Dove la meritocrazia non è solo uno slogan. Dove l'innovazione parte da ragazzi chiusi in garage e seminterrati. Invece se Steve Jobs e Bill Gates, tanto per citarne due a caso, fossero nati in Italia, nel garage nel migliore dei casi avrebbero aperto un'officina. Nel peggiore sarebbero diventati De Benedetti e avrebbero fondato e poi affondato l'Olivetti.
Per rendersene conto basta leggere il lungo saggio di Walter Isaacson intitolato Gli innovatori (Mondadori, pagg. 560, euro 25) che racconta la storia dell'informatica e dei suoi fantastici pionieri. A cominciare da Charles Babbage, un eccentrico matematico che a Londra, all'inizio dell'Ottocento, osservando i telai meccanici, si accorse che funzionavano a schede perforate, e pensò di usare il principio per costruire una macchina computazionale. Da lì ai primi transistor prodotti dal Laboratori Bell la strada è lunga e sono parecchi i luoghi comuni sfatati da Isaacson (un signore molto americano e altrettanto meritocratico: oltre a essere autore di una serie di biografie strepitose, da Eistein a Jobs, è stato caporedattore di Time e Presidente e amministratore delegato della CNN, mica pizza e fichi).
Tanto per citarne qualcuno: internet è di sinistra? È di destra? Da noi non si capisce, visto che Beppe Grillo e i suoi seguaci la usano per arrivare alla «decrescita felice». In realtà il grande salto della tecnologia, del computer, di internet, è il felice prodotto del capitalismo nella democrazia liberale negli Stati Uniti, e nasce dalla collaborazione tra governo, campus universitari e industria militare. Ma anche tra cultura hippy e cultura hacker.
Mentre in Italia il Sessantotto era solo straccione, comunista e fancazzista, lì qualcuno come Lee Felsenstain pensava: «Volevamo i personal computer per liberarci dal giogo delle istituzioni, statali o private che fossero». Tra i sessantottini c'erano i secchioni e i nerd. E il consumismo non era il male, anzi. Lo slogan di Timothy Leary, il guru dell'LSD, diventò: «Accenditi, avviati, connettiti».
Stewart Brand era un figlio dei fiori (e dei microchip) che riuscì a far scattare alla NASA una foto della Terra vista dall'esterno per suscitare un sentimento di fratellanza planetaria. Si faceva di LSD, come quasi tutti, ma proprio nel 1968 mise in piedi la più grande dimostrazione digitale mai organizzata, quella di Douglas Englebart. Il quale, tanto per capirci, tra le altre cose inventò il mouse.

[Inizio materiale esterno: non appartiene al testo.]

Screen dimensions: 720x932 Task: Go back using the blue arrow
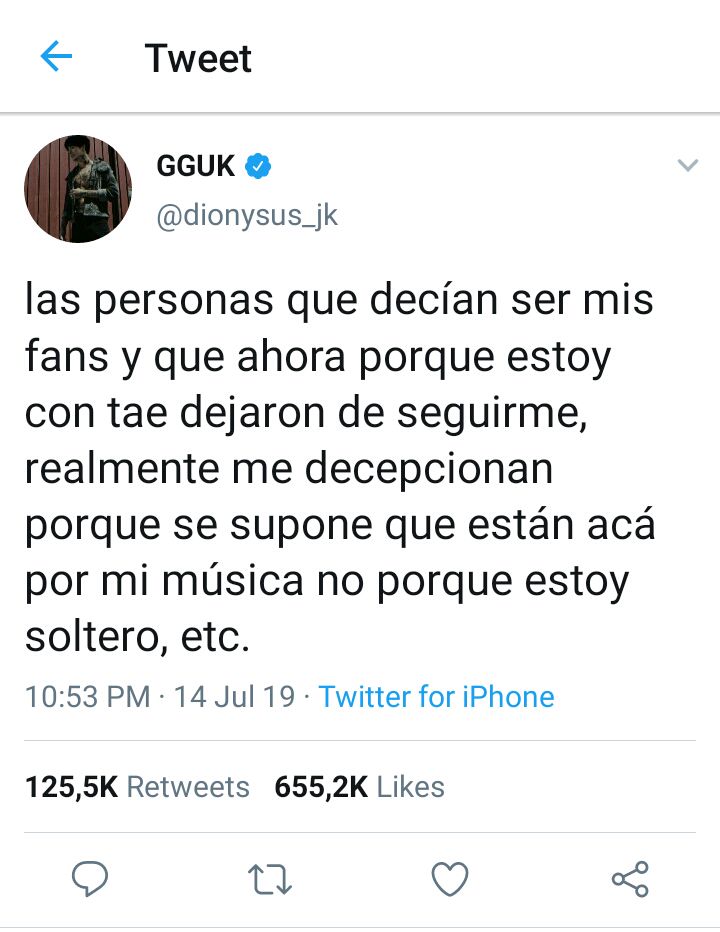click(x=56, y=56)
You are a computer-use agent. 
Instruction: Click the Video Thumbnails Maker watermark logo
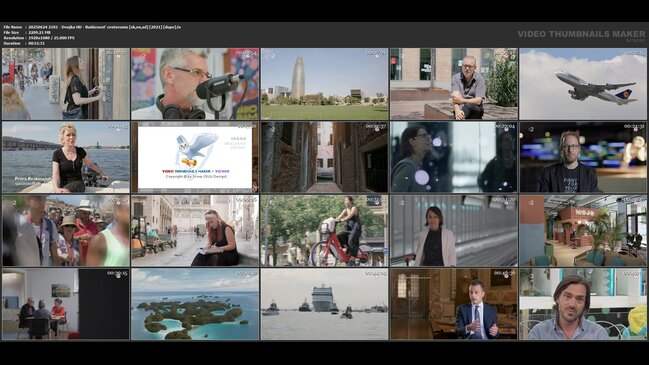click(x=581, y=35)
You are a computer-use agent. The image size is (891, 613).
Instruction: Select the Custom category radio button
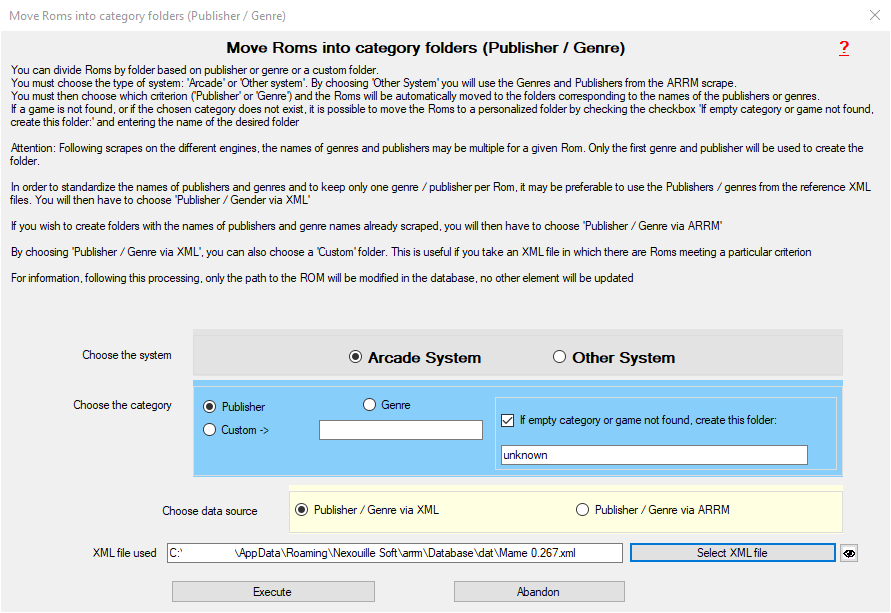pyautogui.click(x=210, y=430)
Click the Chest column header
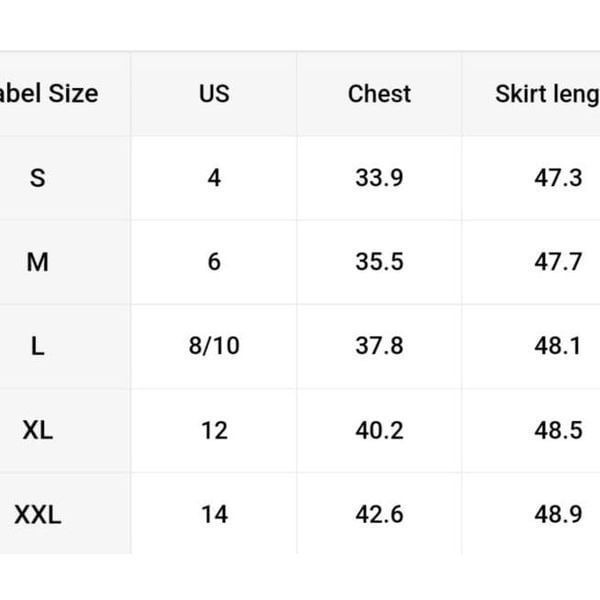The height and width of the screenshot is (600, 600). 379,94
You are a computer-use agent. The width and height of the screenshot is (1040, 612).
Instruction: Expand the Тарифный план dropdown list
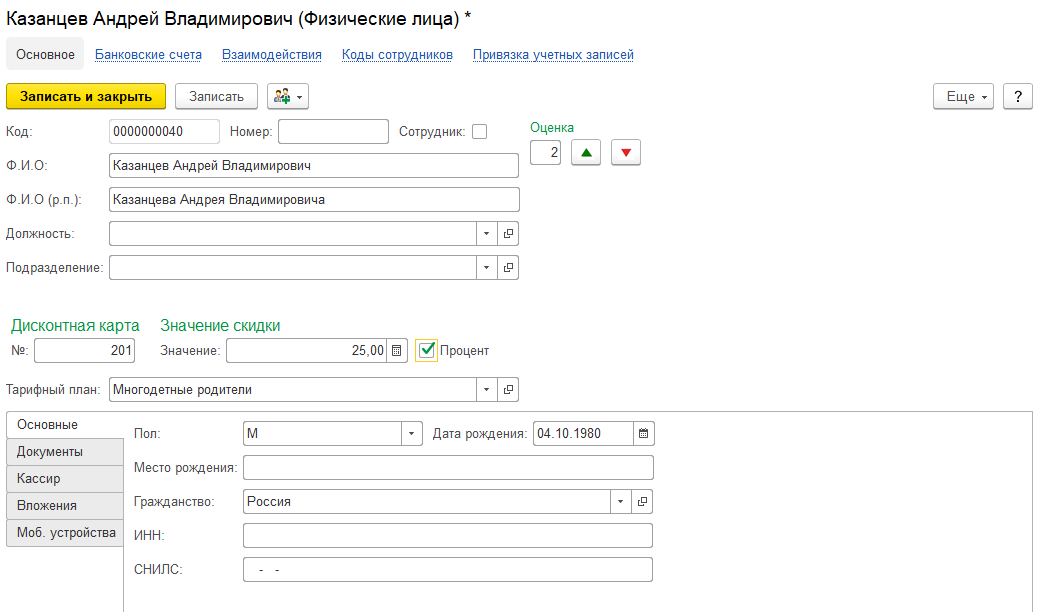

In quegli anni intanto Nolan Bushnell aveva fondato la Atari e il primo videogioco da sala: il mitico Pong .
Se poi pensate che Bill Gates sia diventato Bill Gates per culo, vi sbagliate. Era un vero genio. Alle medie dava dei deficienti ai professori (ne sapeva più di loro, ammissione degli stessi docenti) e alla mamma che vedendolo dondolarsi sulla sedia gli chiedeva: «cosa fai?», rispondeva: «Stai zitta, sto pensando. Hai mai provato a pensare?». In matematica era il numero uno, non ne sbagliava una o quasi: a sedici anni diceva che prima dei trent'anni avrebbe guadagnato un milione di dollari, mentre quando compì trent'anni il suo patrimonio era già di 360 milioni. Con il suo amico fidato Paul Allen sfruttava clandestinamente il computer del college per studiare il linguaggio macchina giorno e notte, per scriverci i primi programmi che avrebbe venduto presto a importanti aziende, fino all'IBM. Mantenendo la licenza del software, e fondando una società il cui nome forse vi dice qualcosa: la Micro-Soft, presto trasformata in Microsoft. Finì comunque di laurearsi a Harvard, per far contenti i genitori.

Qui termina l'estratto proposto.